Entitled Is there a case for full integration?, the report was commissioned jointly by the Staffordshire Police and Crime Commissioner (PCC) Mathew Ellis, Staffordshire Police, Staffordshire Fire and Rescue Service and Staffordshire and Stoke fire authority.
Rich Williams, secretary of the FBU in Staffordshire, said: ‘There is virtually no support for PCCs and certainly none to enable them to take over the fire and rescue service, such a move risks undermining public confidence in the accountability and governance of our emergency services.
‘PCCs pose an intrinsic threat to the independence and effectiveness of the fire and rescue service. Although the emergency services work together effectively, at many incidents, there is no operational reason for police and fire services to merge.
‘Police officers and firefighters perform very different roles – police officers have the power of arrest whereas firefighters do not. This distinction is an important aspect of firefighters’ relations with local communities.
‘The worry for firefighters is that mergers will undermine the public’s trust in the impartiality of the fire service, which they rely upon to gain access to people’s homes for vital fire prevention and emergency rescue work.
‘Enabling PCCs to take over fire and rescue service under the auspices of ‘efficiency savings’ is the next step in the government’s ideologically driven, cost-cutting agenda. Regrettably, merger proposals do nothing to invest much needed resources in fire and rescue services, or develop the role of firefighters to better meet today’s challenges and deliver safer, healthier and more resilient communities. Increasingly, firefighters are responding to new and emerging risks such as the threat from terrorism and the impact of climate change.’
The union has criticised the report for failing to address concerns around the future of the fire control room operated by Staffordshire and West Midlands fire services that cost £3.6m to set up just three years ago. The report also makes no mention of the cost of work required to make any takeover viable.
Meanwhile, FBU general secretary Matt Wrack has warned that budget cuts are undermining the effectiveness of fire services in England and Wales. Fire services’ budgets in England have been cut by 17% since 2010, according to National Audit Office figures.
And a BBC Radio 5live investigation has found response times in some areas have got worse in 2016, which Wrack says is putting lives at risk. 5live Investigates found that austerity cuts since 2010 have resulted in 3,382 fewer fire fighters, station closures and some appliances being taken off the road.
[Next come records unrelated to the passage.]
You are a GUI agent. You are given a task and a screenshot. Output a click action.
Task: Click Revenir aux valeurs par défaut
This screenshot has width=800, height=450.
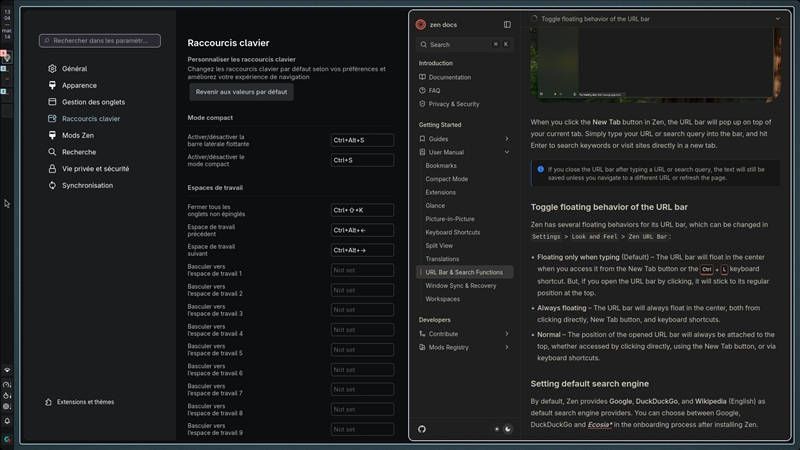pyautogui.click(x=241, y=91)
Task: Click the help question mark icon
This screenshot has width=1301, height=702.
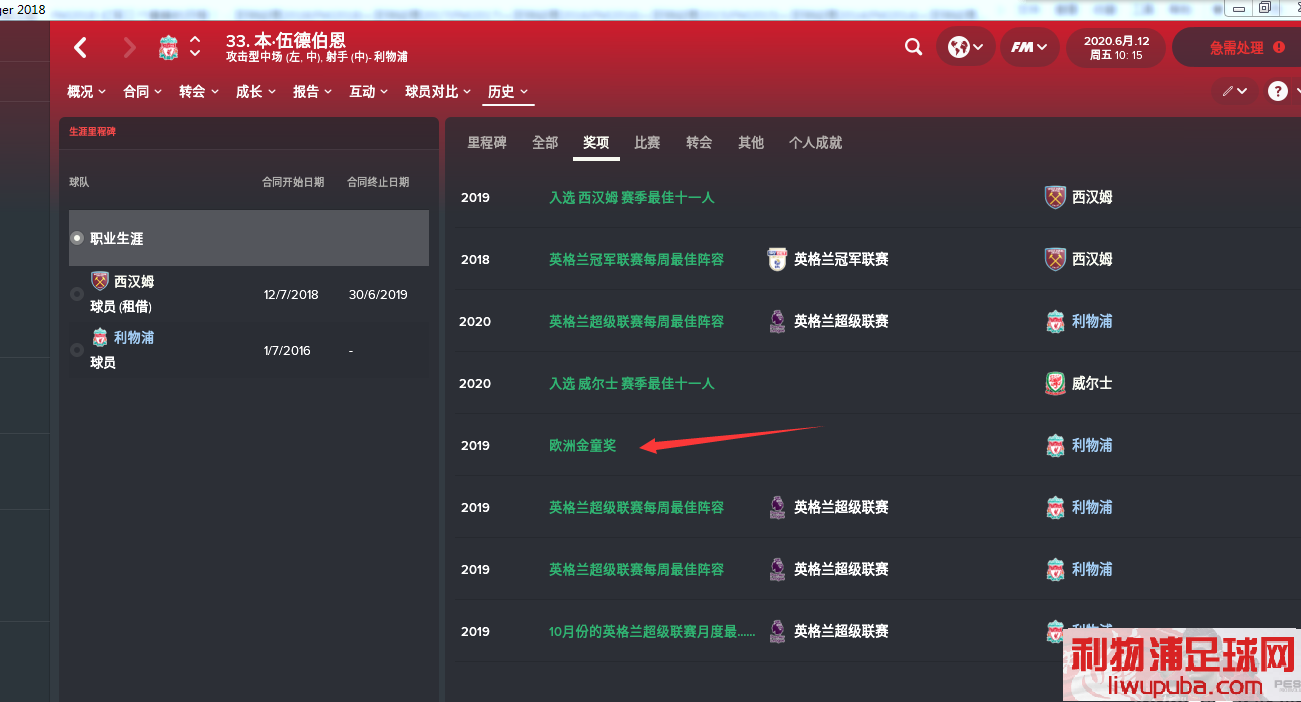Action: [x=1277, y=91]
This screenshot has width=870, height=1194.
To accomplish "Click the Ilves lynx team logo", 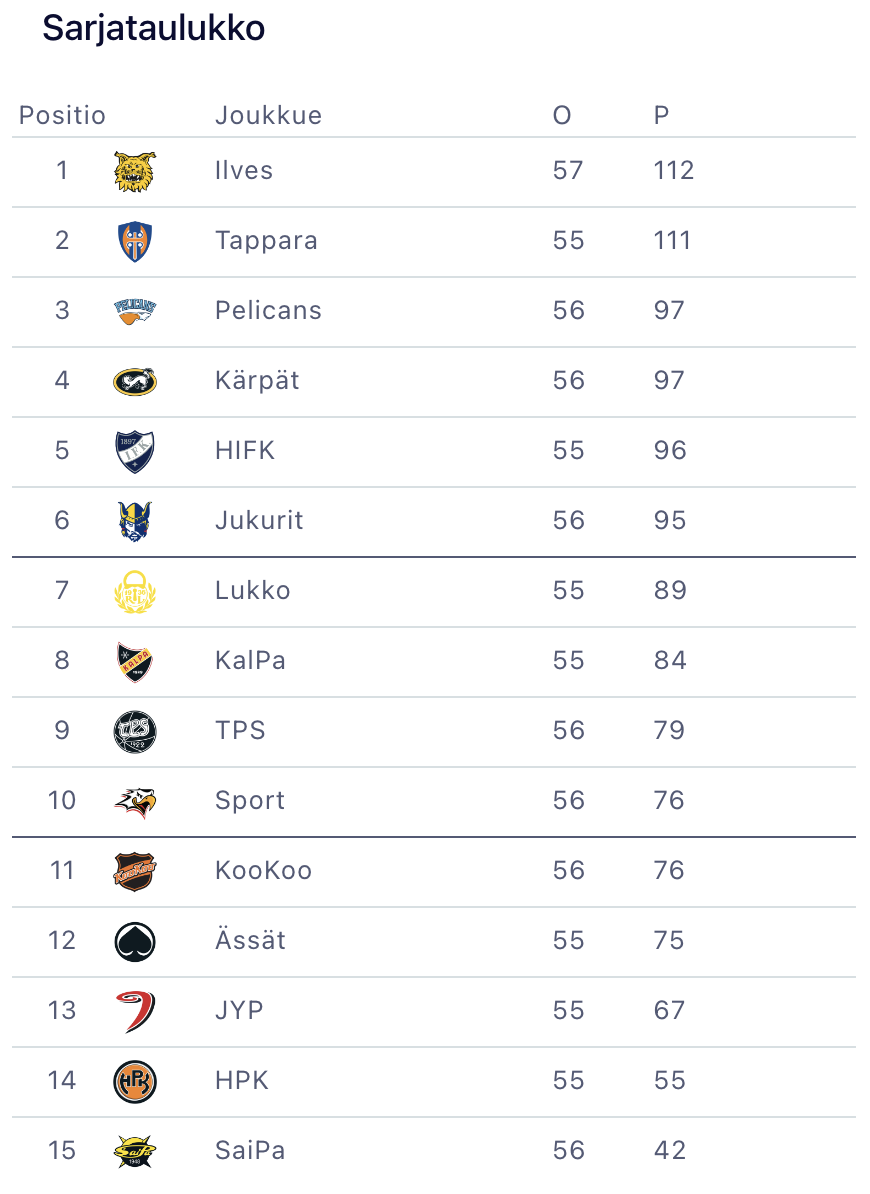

Figures suggested four out of five brigades had seen worsening average response times between 2009/10 and 2014/15. Wrack said: ‘There is very long-standing evidence that the longer it takes to get to incidents, the more likely people are injured or killed.’
Merseyside Fire and Rescue Service chief fire officer, Dan Stephens, confirmed it ‘simply isn’t possible to minimise the impact on response times for second and subsequent appliances when the overall number of appliances is reduced’.
He said this was ‘one of the inevitable consequences of the cuts. The fact that we are taking longer to get to incidents means there are people being injured or killed who would otherwise not have been.’